Steps to control Expect: 100-continue handling in cURL:

  1. Run a verbose HTTP/1.1 upload and confirm whether cURL adds Expect: 100-continue before sending the body.
    $ curl --verbose --http1.1 \
      --upload-file ./release-bundle-2026.03.29.tar.gz \
      --output /dev/null \
      --write-out "HTTP %{http_code}\n" \
      "https://objects-api.example.net/v1/releases/release-bundle-2026.03.29.tar.gz"
    > PUT /v1/releases/release-bundle-2026.03.29.tar.gz HTTP/1.1
    > Host: objects-api.example.net
    > User-Agent: curl/8.x
    > Accept: */*
    > Content-Length: 1048704
    > Expect: 100-continue
    < HTTP/1.1 100 Continue
    < HTTP/1.1 201 Created
    HTTP 201

    On HTTP/1.1 PUT uploads, cURL adds the header automatically unless it is overridden.

  2. Remove the handshake with an empty Expect: header when the server or proxy handles immediate body transmission more reliably.
    $ curl --verbose --http1.1 \
      --header "Expect:" \
      --upload-file ./release-bundle-2026.03.29.tar.gz \
      --output /dev/null \
      --write-out "HTTP %{http_code}\n" \
      "https://objects-api.example.net/v1/releases/release-bundle-2026.03.29.tar.gz"
    > PUT /v1/releases/release-bundle-2026.03.29.tar.gz HTTP/1.1
    > Host: objects-api.example.net
    > User-Agent: curl/8.x
    > Accept: */*
    > Content-Length: 1048704
    * upload completely sent off: 1048704 bytes
    < HTTP/1.1 201 Created
    HTTP 201

    Removing the header means a rejected large upload can still send the full body before the failure becomes visible.

  3. Force the provisional check on a small POST body when the upstream should approve the request before reading payload bytes.
    $ curl --verbose --http1.1 \
      --header "Expect: 100-continue" \
      --header "Content-Type: application/json" \
      --data-binary @./release-bundle-2026.03.29.json \
      --output /dev/null \
      --write-out "HTTP %{http_code}\n" \
      "https://objects-api.example.net/v1/releases/release-bundle-2026.03.29/metadata"
    > POST /v1/releases/release-bundle-2026.03.29/metadata HTTP/1.1
    > Host: objects-api.example.net
    > User-Agent: curl/8.x
    > Accept: */*
    > Expect: 100-continue
    > Content-Type: application/json
    > Content-Length: 86
    < HTTP/1.1 100 Continue
    < HTTP/1.1 201 Created
    HTTP 201

    Setting the header explicitly applies the same approval step to small request bodies that would normally be sent immediately.

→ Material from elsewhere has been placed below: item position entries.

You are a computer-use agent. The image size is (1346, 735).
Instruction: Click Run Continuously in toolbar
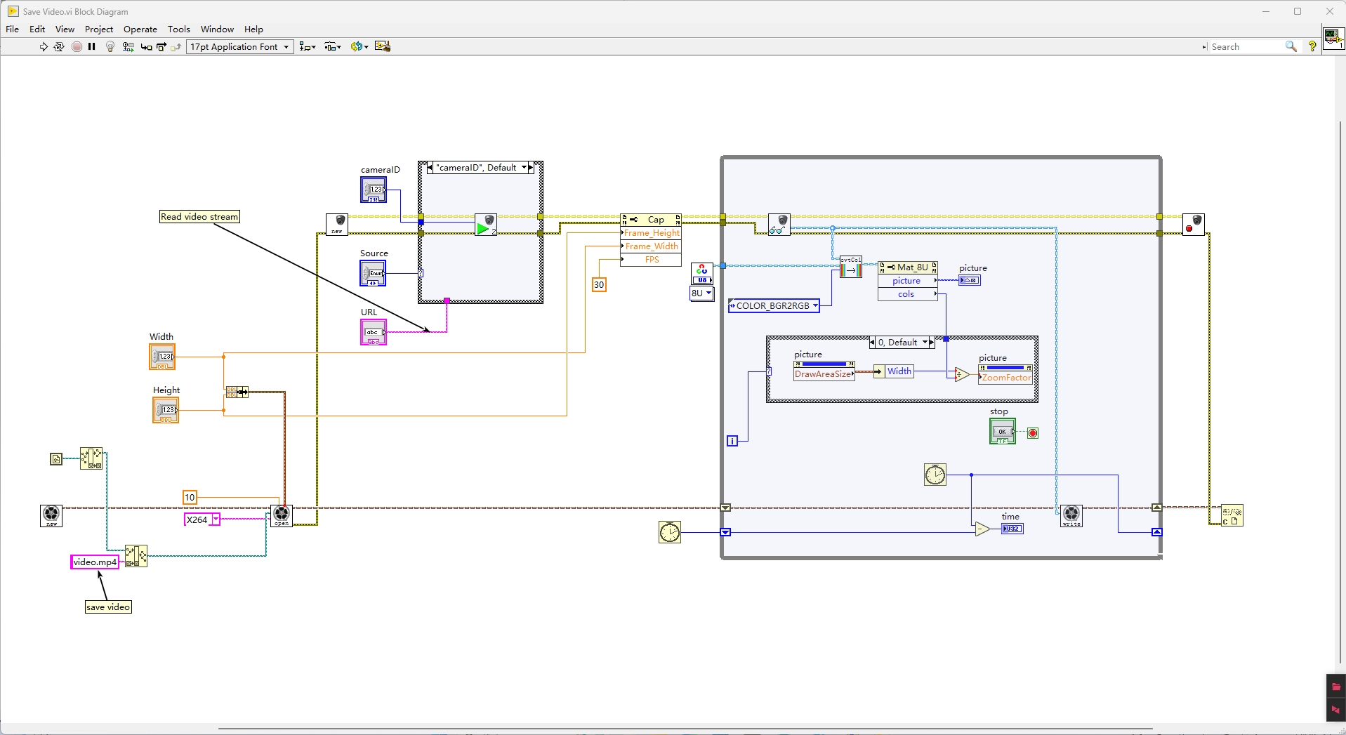[59, 47]
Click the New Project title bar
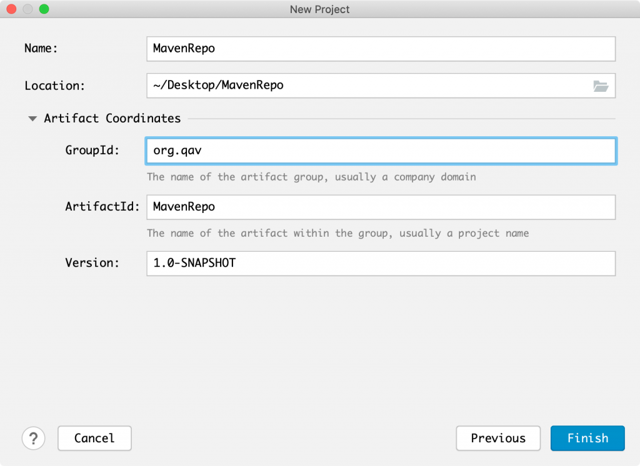The height and width of the screenshot is (466, 640). tap(320, 9)
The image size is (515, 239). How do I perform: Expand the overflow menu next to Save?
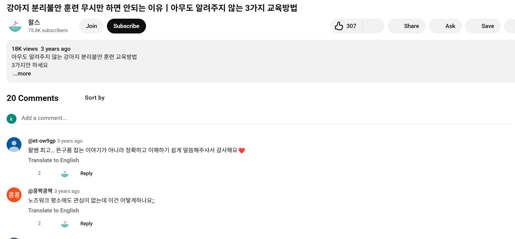(x=510, y=26)
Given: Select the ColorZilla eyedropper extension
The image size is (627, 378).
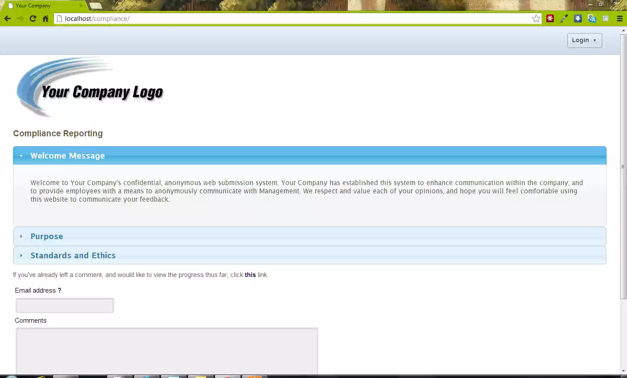Looking at the screenshot, I should pyautogui.click(x=564, y=18).
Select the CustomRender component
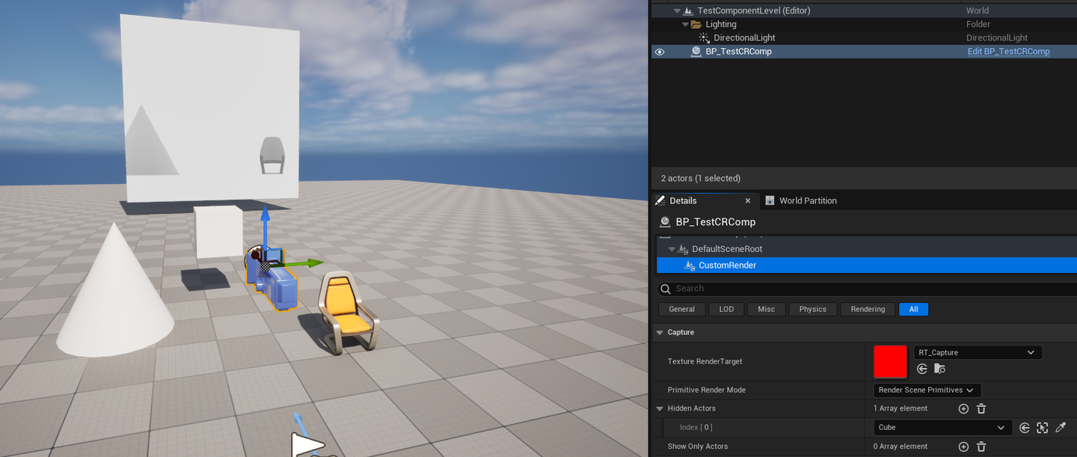The height and width of the screenshot is (457, 1077). click(x=727, y=265)
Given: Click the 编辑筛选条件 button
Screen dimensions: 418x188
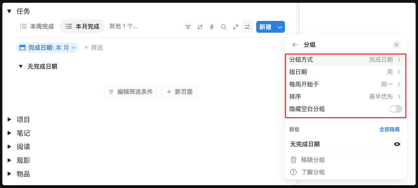Looking at the screenshot, I should tap(130, 92).
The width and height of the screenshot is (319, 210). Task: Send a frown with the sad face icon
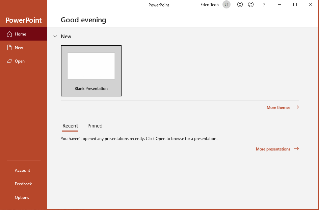click(251, 5)
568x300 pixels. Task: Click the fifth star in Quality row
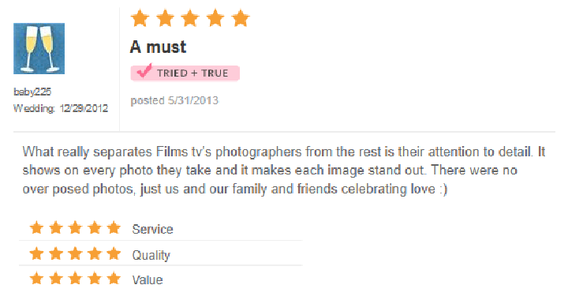114,253
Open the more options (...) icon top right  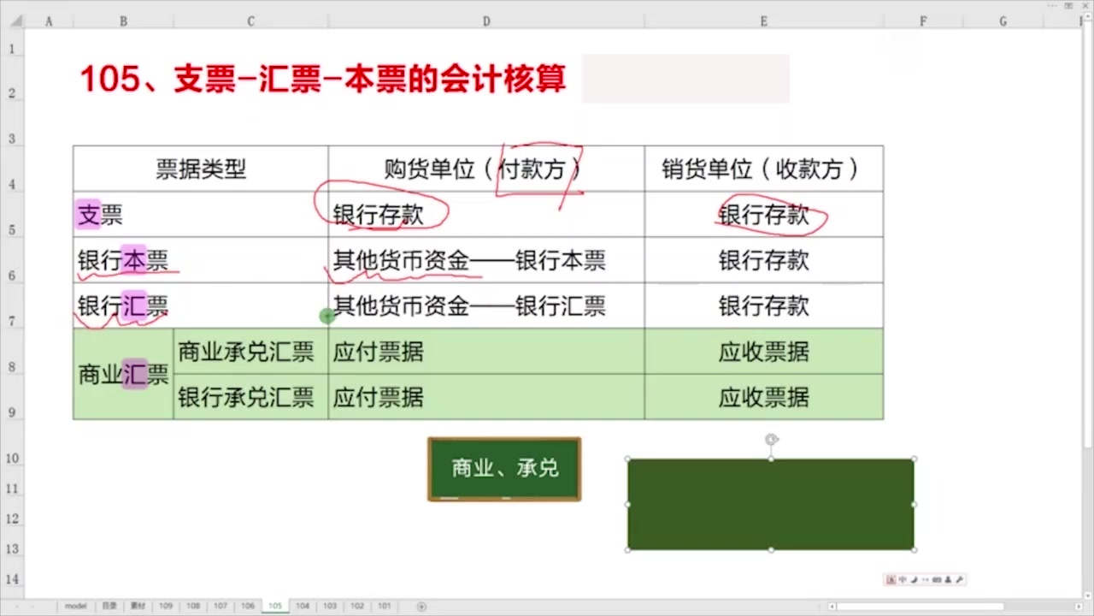[x=1051, y=7]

  4. Shorten the wait window with –expect100-timeout when the server accepts the upload but the default pause adds avoidable latency.
    $ curl --verbose --http1.1 \
      --expect100-timeout 0.2 \
      --upload-file ./release-bundle-2026.03.29.tar.gz \
      --output /dev/null \
      --write-out "HTTP %{http_code}\n" \
      "https://objects-api.example.net/v1/releases/release-bundle-2026.03.29.tar.gz"
    > PUT /v1/releases/release-bundle-2026.03.29.tar.gz HTTP/1.1
    > Host: objects-api.example.net
    > User-Agent: curl/8.x
    > Accept: */*
    > Content-Length: 1048704
    > Expect: 100-continue
    * Done waiting for 100-continue
    < HTTP/1.1 100 Continue
    < HTTP/1.1 201 Created
    HTTP 201

    –expect100-timeout accepts decimal seconds, and cURL sends the body when the timer expires even if the provisional response arrives later.

  5. Capture a trace and verify the final policy before baking it into automation or CI jobs.
    $ curl --trace-ascii curl-expect-upload.trace --http1.1 \
      --upload-file ./release-bundle-2026.03.29.tar.gz \
      --output /dev/null \
      "https://objects-api.example.net/v1/releases/release-bundle-2026.03.29.tar.gz"
    $ grep -nE 'Expect: 100-continue|HTTP/1.1 100 Continue|HTTP/1.1 201 Created' curl-expect-upload.trace
    11:0079: Expect: 100-continue
    14:0000: HTTP/1.1 100 Continue
    16422:0000: HTTP/1.1 201 Created

    The trace is complete when it shows the request header policy, any provisional response, and the final application response in the same transfer.